If the Japanese enter the war and the US does not, thats end of game in my opinion. If Japan enters the war and US does as well, with the US stronger than she was historically because of no Lend lease, but the British weaker, also because of no Lend lease, I see no great change occurring to the final outcome. The details however might be intersting. If Australia and the other Pacific CW nations are taken off the Lend Lease drip feed from the beginning of the war, you are goiung to see a lot more indigenous innovation...Boomerang fighters instead of P-40s, CA4 Bombers instead of A-20s, AC! and AC4 tanks, Battle Class Destroyers, home built shipping etc, Because British technical assistance would end with tizard, the US will not have quite as marked an advantage over the Japanese in certain fields.....for example the introduction of VT shells might be delayed a couple of months, they might not have quite as advanced radar, they may not have benefitted froom British experiences in the desert war or BoB experiences in air technologies as they did. Stangard US air armaments might remain 2 x 30cal and 1 x 50 cal instead of 6 x 50 cal. Its hard to say what the outcome might be....though the overall outcome of the war would be unnaffected.

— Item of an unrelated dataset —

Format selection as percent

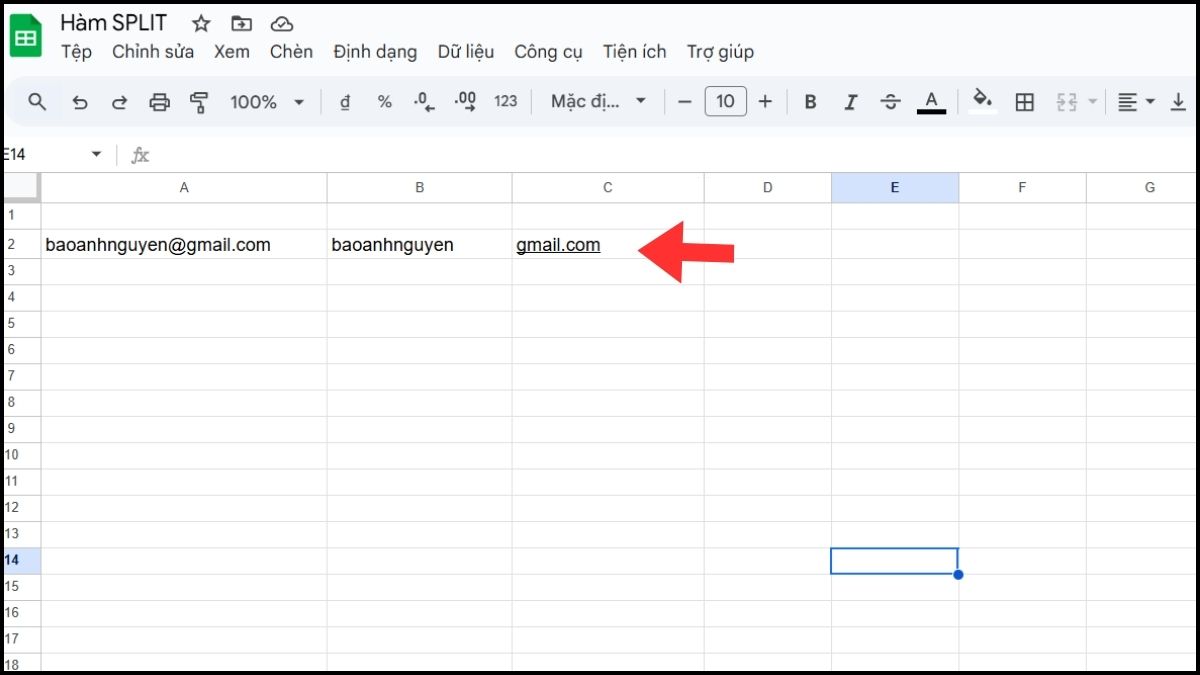click(x=384, y=101)
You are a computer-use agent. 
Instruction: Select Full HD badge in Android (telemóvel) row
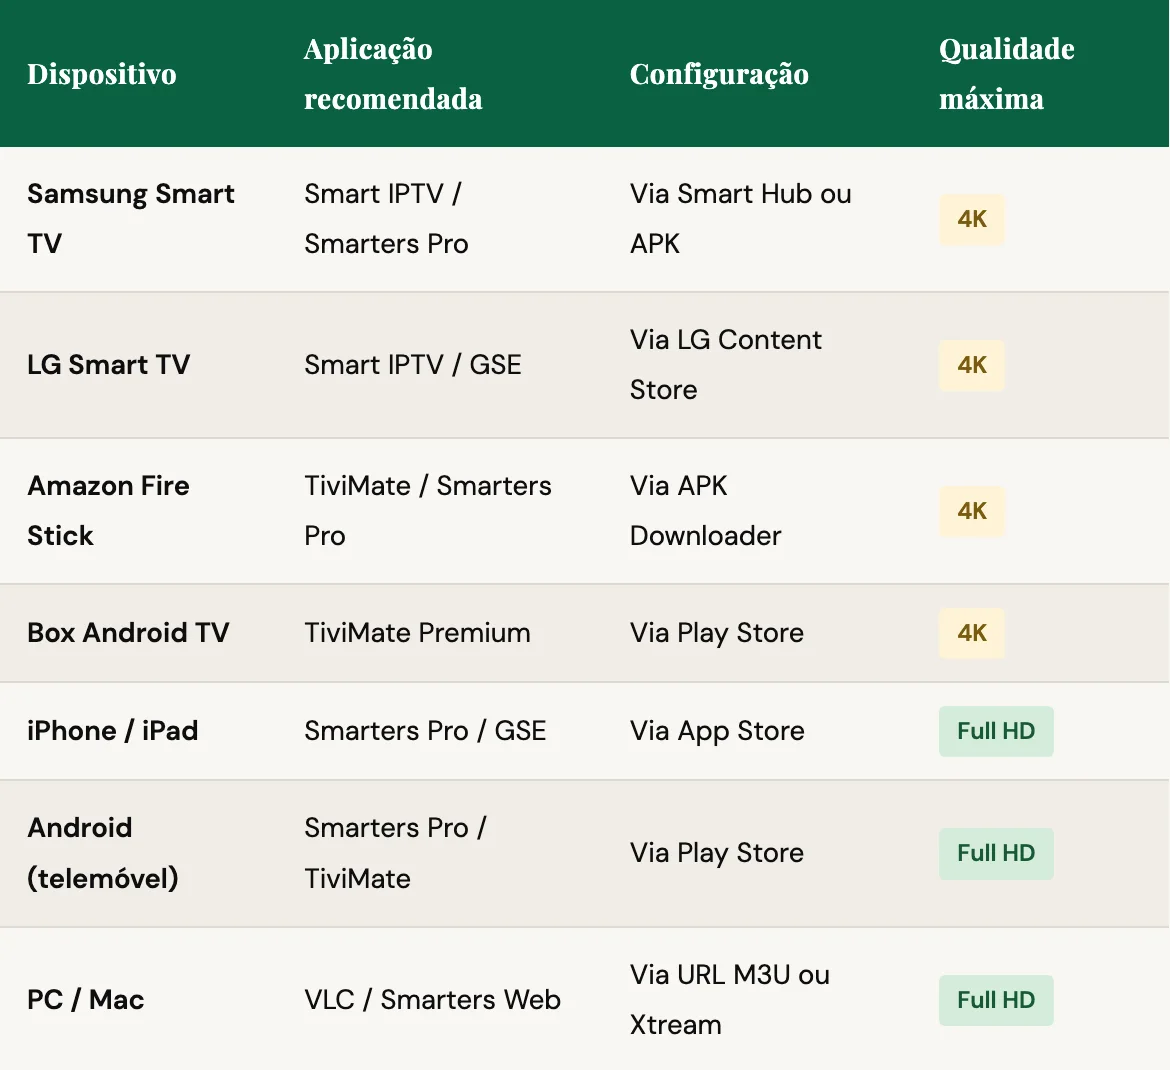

Insofar as war production is concerned, wiki has an intersting article on Axis vs Allied GDP. Allied advantage historically reaches its nadir in 1941, with an advantage of just 1.51. By 1942 it has jumped to about 2.92:1 and thereafte just continues to climb, to a high of 5.02 atr the beginning of 1945. Thereafter Allied demobilzation starts to have an effect, and of course the Axis are surrendering. I dont see Lend Lease affecting that much, execpt in 1941, when military imports from the US drops. Overall that affects British income by about 6%, but CW income will go up, possibly by about 4% or so. So the nett effect of no Lend Lease in 1941 is about a drop of 0.2, so the allied adfvantage in GDP drops to about 1.47 or so....nothing to worry about at all IMO.

In regards to Steel production I dont have great figures, mostly because I dont any figures for the minor players. Of course the US has the lions share of production, with about 80m tons of steel production per annum. British production hovers at the 12.3m tons pa, Canadian is at about 3m tons. Australia in 1940 had recently completed two additinal blast furnaces (bringing the total to 6) and and additional steel manufacturing facilities. According to the official History:

_Though much had been done in the way of preparing the steel industr y for the emergency of war, a great deal remained to be done after war broke out . No one could have predicted exactly what the demands on it would be. The completion at Whyalla of a sixth blast furnace, which began operation in May 1941, was a major step in the wartime expansion of the industry. It brought the total capacity for producing pig iron up to 1,764,000 tons a year ; the maximum output of 1,543,973 tons was achieved in 1941, but thereafter, owing to the inevitable decline in manpower available for industry, and, after 1943, the decline in demand, production
fell. The output of iron and steel from 1938 to 1944 is shown in the accompanying table . To keep pace with the increased output of pig iron it was necessary to build more open-hearth furnaces for making steel: one was built at the Newcastle Steelworks, and two at the works o f Australian Iron and Steel at Port Kembla . This step did not of itself guarantee an increased supply of steel . There remained the problem of obtaining the raw materials used in the conversion of pig iron to steel 

Pig iron(tons)/Ingot steel (tons )
1938-39 1,104,605/1,171,78 7
1940-41 1,475,707/1,647,10 8
1941-42 1,557,641/1,699,79 5
1942-43 1,399,306/1,632,82 5
1943-44 1,305,357/1,527,564_

With regards to South Africa, I dont have good information. However there were two Blast furnaces at the end of WWI, plus major expansions occurred in her steel industry in 1934. Today South Africa outproduces Australian Steel production by a considerable margin....we produce 7.9m tons per annum, they produce 10.6m tons. Canada produces 14m tons by comparison. If that basic relationship existed in 1940-41, then South Africa probably produced about 2m tons in 1941.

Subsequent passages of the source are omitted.